Hi Itamar,
I didn't put the m_GetFileContents function here because I have tested text
after being readed for this function and text are correct.
What you mean with "Index UTF8 / Unicode encoded files instead of your ANSI
ones" ? There are some index configuration for doing this? Or you are talking
about files we are indexing? If is about files we are indexing, anything
changes if file we are indexing is UTF8 / Unicode instead of ANSI.
Thanks & Regards,
Rui
From: ita...@divrei-tora.com
To: clucene-developers@lists.sourceforge.net
Date: Mon, 26 Apr 2010 21:23:56 +0300
Subject: Re: [CLucene-dev] Clucene search - Do not found some words
CString is MFC's string object, and is TCHAR.
Rui, the function we are actually interested in is m_GetFileContents. The error
most likely lies there, in the way you are loading your text documents (which
we already established are ANSI). Please also let us know how you compile your
app with (MBCS or Unicode). In the meantime, try two more things:
Index UTF8 / Unicode encoded files instead of your ANSI ones.
Use SimpleAnalyzer instead of Stanadard. StandardAnalyzer is meant primarily
for English texts, and might be incompatible for accented letters.
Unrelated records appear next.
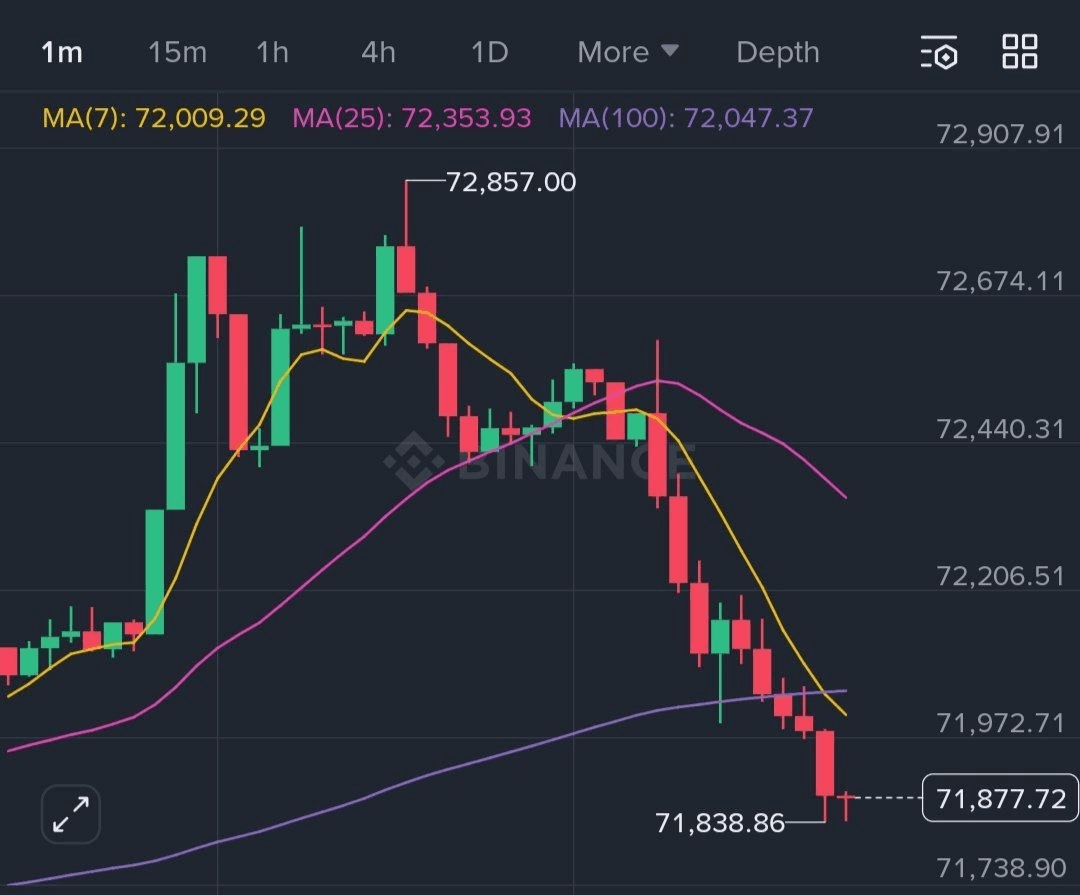Switch to the 15m timeframe
The width and height of the screenshot is (1080, 895).
(177, 52)
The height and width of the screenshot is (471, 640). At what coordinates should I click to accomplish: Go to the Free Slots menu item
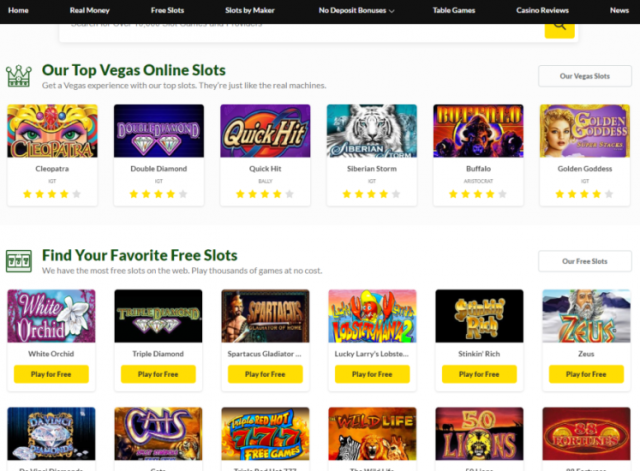[x=167, y=11]
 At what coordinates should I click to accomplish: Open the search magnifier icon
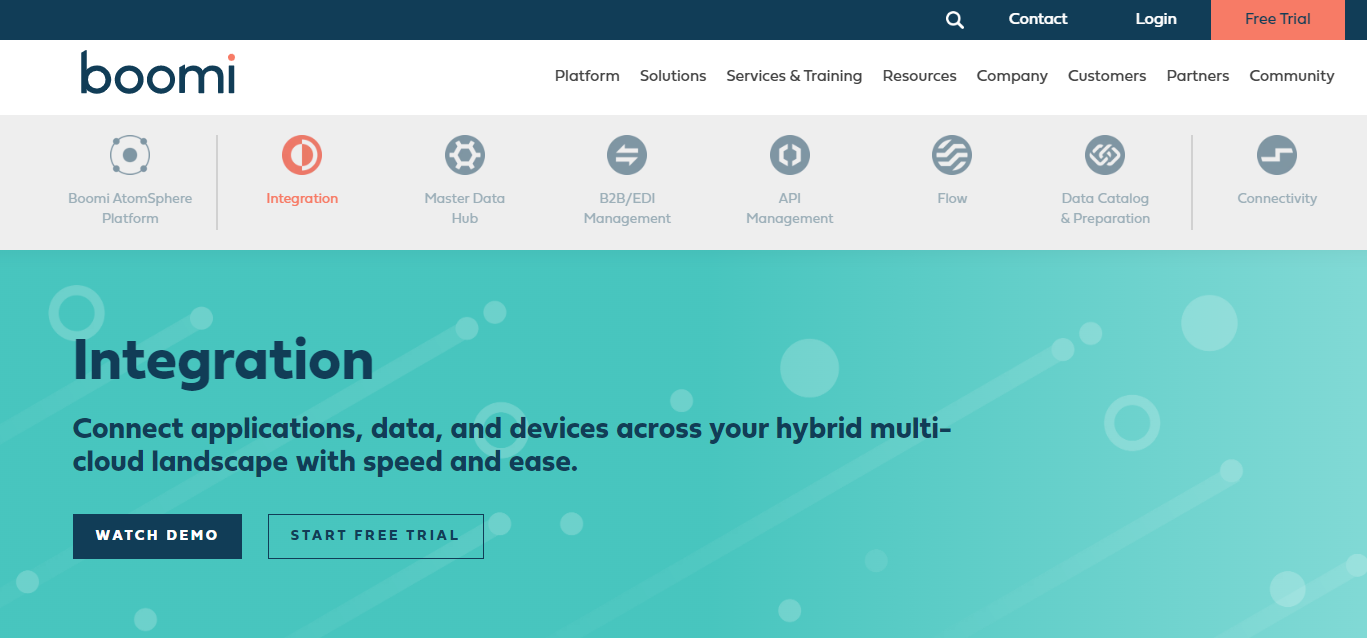click(954, 19)
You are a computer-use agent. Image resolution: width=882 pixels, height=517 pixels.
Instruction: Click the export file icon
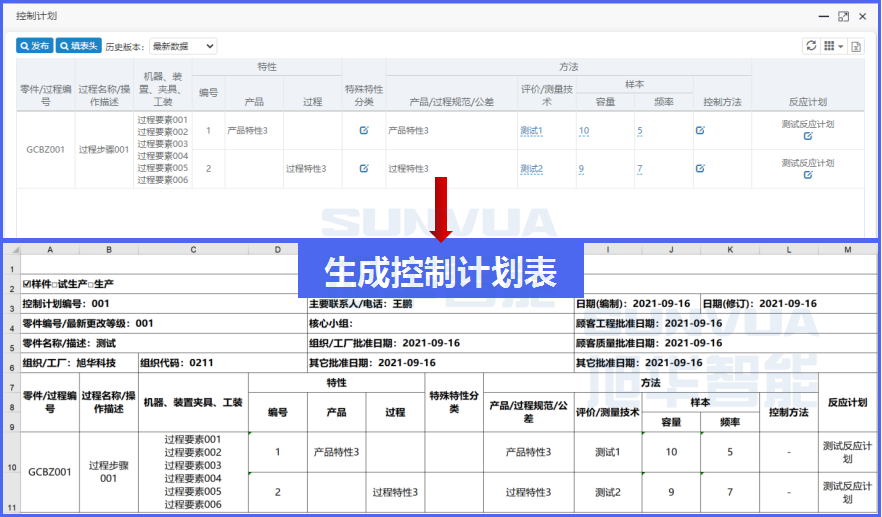coord(856,46)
See
cl_test::TestAnalyzers.cpp (esp. testISOLatin1AccentFilter) -- try perhaps
playing with it a bit to see if it is an issue with CLucene with or your own
code.
HTH
Itamar.
From: Onilton Maciel [mailto:oniltonmac...@gmail.com]
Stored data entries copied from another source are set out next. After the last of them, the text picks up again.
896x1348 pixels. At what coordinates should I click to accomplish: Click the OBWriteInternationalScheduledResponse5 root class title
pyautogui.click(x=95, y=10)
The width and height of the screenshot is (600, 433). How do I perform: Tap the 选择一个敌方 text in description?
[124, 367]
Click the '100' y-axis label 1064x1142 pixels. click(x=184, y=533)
Sent: Monday, April 26, 2010 5:20 PM
To: clucene-developers@lists.sourceforge.net
Subject: Re: [CLucene-dev] Clucene search - Do not found some words
ls_text shouldn't be TCHAR?
(I'm asking other people reading this thread)
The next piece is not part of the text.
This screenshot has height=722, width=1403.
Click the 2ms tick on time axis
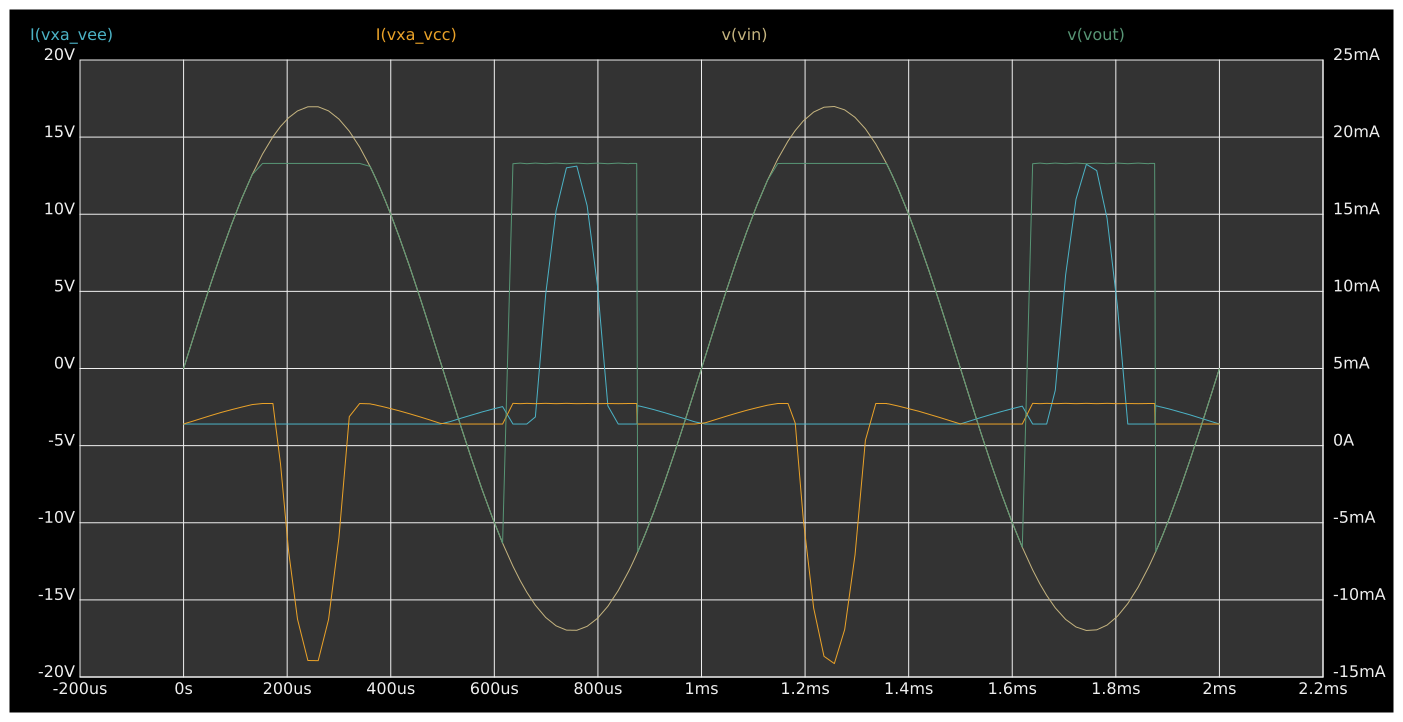[x=1219, y=689]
On Mon, Apr 26, 2010 at 9:58 AM, Rui Oliveira <ruifra...@hotmail.com> wrote:
void c_IndexEx::m_Add(CString avs_codRevsId)
{
CString ls_origem = "c_IndexEx::m_Add";
try
{
m_InitVariables();
if(!ii_enmIndx)
return;
IndexWriter* writer = NULL;
lucene::analysis::standard::StandardAnalyzer an;
if ( IndexReader::indexExists(iclp_indexPath) ){
if ( IndexReader::isLocked(iclp_indexPath) )
{
m_AppendLog("Index was locked... unlocking it.");
IndexReader::unlock(iclp_indexPath);
}
writer = _CLNEW IndexWriter( iclp_indexPath, &an, false);
}
else
{
writer = _CLNEW IndexWriter( iclp_indexPath ,&an, true);
}
writer->setMaxFieldLength(IndexWriter::DEFAULT_MAX_FIELD_LENGTH);
writer->setUseCompoundFile(true);
uint64_t str = lucene::util::Misc::currentTimeMillis();
// make a new, empty document
Document* lcl_doc = _CLNEW Document();
if(m_FileDocument( avs_codRevsId, lcl_doc ))
{
writer->addDocument( lcl_doc );
}
_CLDELETE(lcl_doc);
writer->optimize();
writer->close();
_CLDELETE(writer);
}
catch(CLuceneError& err)
{
// e->Delete();
return;
}
catch( CException* e )
{
// e->Delete();
m_AppendLog(ls_origem);
return;
}
catch(...)
{
// e->Delete();
return;
}
}
BOOL c_IndexEx::m_FileDocument(CString avs_codRevsId, Document* arcl_doc)
{
// make a new, empty document
CString ls_codDocmId;
CString ls_Path = m_GetFilePath(avs_codRevsId, &ls_codDocmId);
if(ls_Path.IsEmpty())
{
return FALSE;
}
char* lcl_Path = NULL;
lcl_Path = new char[ls_Path.GetLength()+1];
_tcscpy(lcl_Path, ls_Path);
CString ls_text;
m_GetFileContents(lcl_Path, &ls_text);
arcl_doc->add( *_CLNEW Field(_T("contents"), ls_text, Field::STORE_YES |
Field::INDEX_TOKENIZED) );
icl_file.m_DeleteFile(ls_Path);
// return the document
delete lcl_Path;
return TRUE;
}
From: oniltonmac...@gmail.com
Date: Mon, 26 Apr 2010 10:36:45 -0300
To: clucene-developers@lists.sourceforge.net
Subject: Re: [CLucene-dev] Clucene search - Do not found some words
Can you send the code where you index?
On Mon, Apr 26, 2010 at 9:55 AM, Rui Oliveira <ruifra...@hotmail.com> wrote:
How can I check this?
I just get text from files to a CString, and after this put them in CLucene.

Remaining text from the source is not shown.